Chess Grandmaster Viktor Moskalenko left his country of Ukraine in 1999 to move to Spain. While Moskalenko has acquired Spanish citizenship, his homeland is never too far from his thoughts more so now in the light of the Russian invasion.

“Like most conscious people, I am against any war,” stated Moskalenko, who played for the San Juan Predators in the inaugural season of the Professional Chess Association of the Philippines. The Ukrainian-Spanish chess master is expected to be back this coming second conference to once more play for San Juan.

“Nobody has the right to kill.”

The Grandmaster has learned to filter the news coming in and around Ukraine. “I follow the events from various sources. It is obvious that all of them lack truth and objectivity. Also there is too much fake news. I try to filter the information.”
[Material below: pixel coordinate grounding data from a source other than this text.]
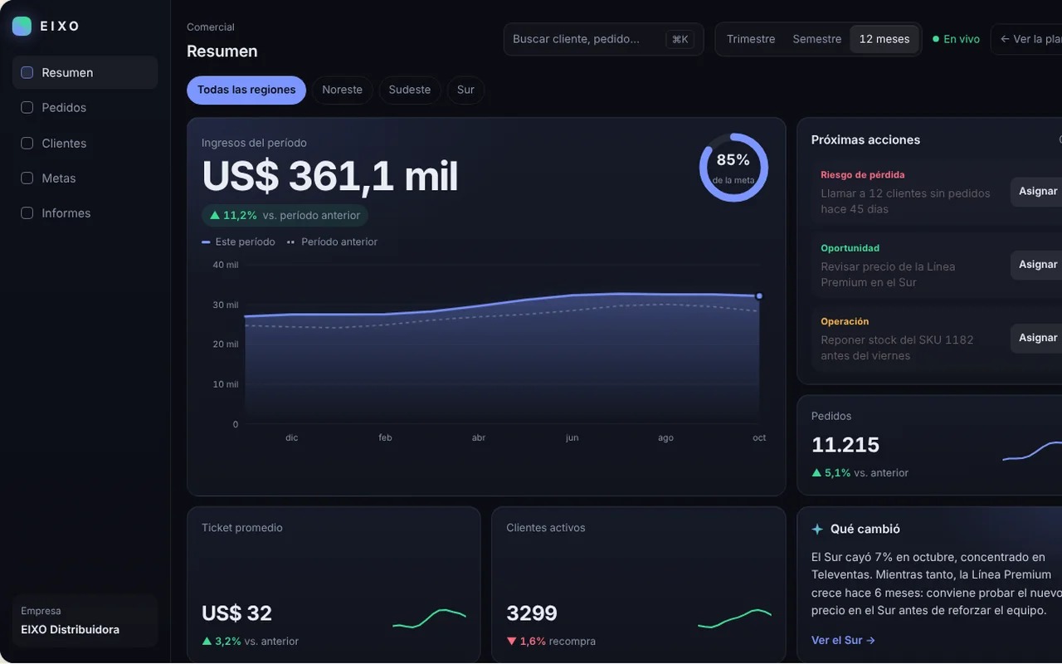Click the Metas sidebar icon

27,178

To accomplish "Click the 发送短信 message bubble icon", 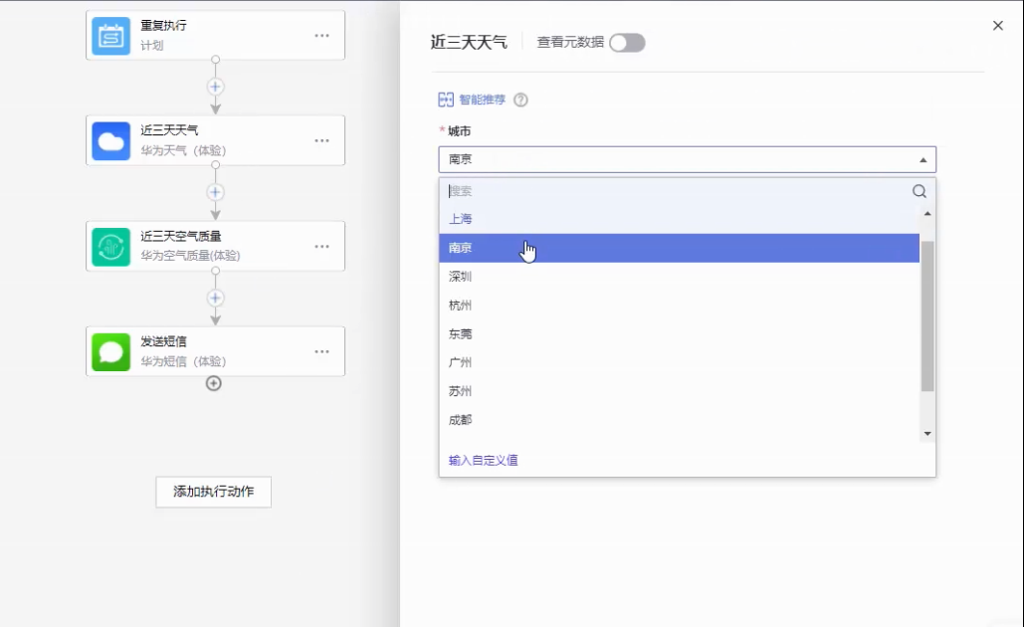I will tap(111, 352).
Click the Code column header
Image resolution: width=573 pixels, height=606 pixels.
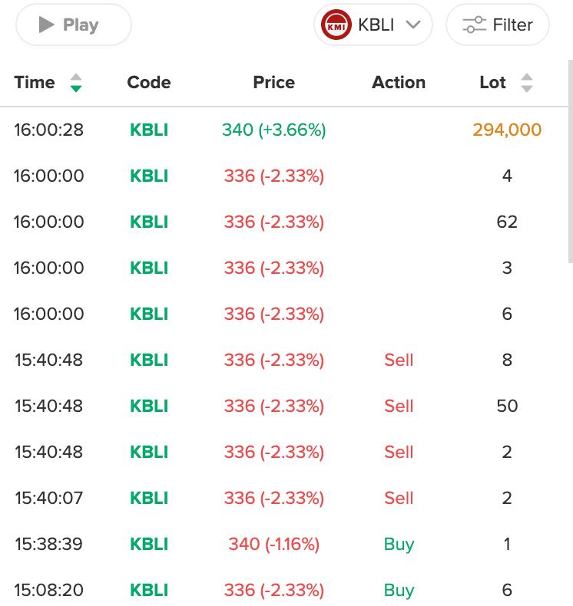(x=149, y=83)
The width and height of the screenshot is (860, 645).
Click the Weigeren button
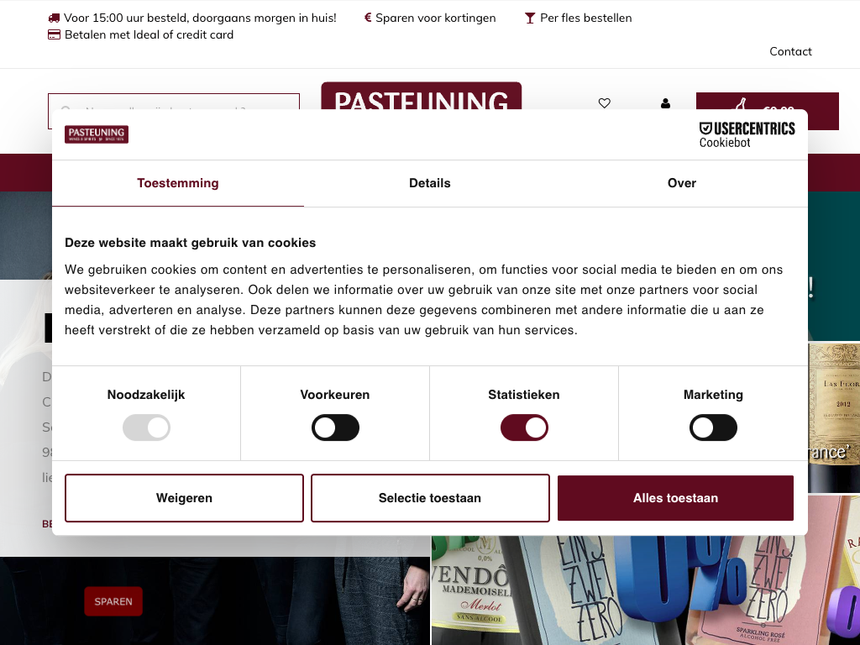click(184, 498)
Born in the sea side city of Odessa, which is also the third most populous city in Ukraine, Moskalenko knows the duality of its citizenry all too well.

“I was born and raised in Odessa when Ukraine was a part of the Soviet Union. My mother is Russian and my father, Ukrainian. And this mixture is ubiquitous in both countries,” he explained.

“Chess was very popular and well developed in the USSR (Union of Soviet Socialist Republics). I fell in love with the game right away. It was my childhood’s magical world.”

“Life is arranged in such a way that one’s own position and quality is not always important. Thanks to chess, people learn to see the trajectories of other pieces. From childhood, our world teaches us to fight for material things. But in chess, one of the main concepts is the sacrifice of material. There are famous games of the Masters with a lot of sacrifices of different pieces. They are called ‘Immortal games.’ I am happy that I also played enough beautiful and combinational games.”

“Today, people have to learn how to sacrifice as well as to reset themselves from defeat or from artificial mental programs imposed on them.”

Eventually, Moskalenko left Ukraine in 1999. “I did not really like my life in a country where everything was limited, but then there was no choice. So I moved to the hometown of a Spanish aristocrat of Catalan origin — Jose de Ribas — who became the founder of Odessa.”

Today, Ukrainian government officials as well as military analysts believe that the impending Russian attack on Odessa will be a crucial phase of the war. The taking of Odessa means that Ukraine’s access to the Black Sea will be cut off and the southern part of the country will be in Russian hands.

“Personally, I still have friends in Odessa as well as in Ukraine,” Moskalenko said. “And I immediately offered help to all those in need. I would advise the civilian population to leave temporarily as soon as possible. The main thing is to save lives.”

As disturbing as the war has become with all its worst case scenarios, Moskalenko tries not to be a slave to its negativity.

“Fortunately, I still work in a lot of chess activities,” he shared. “I write books, give lessons around the world, and play in different tournaments. This protects me from the constant negative flow of information in the media.”

“I want to believe in a happy ending,” Moskalenko hoped of the ongoing Ukrainian conflict. “We must learn to appreciate every day and every moment of our lives. This is enough to be happy.”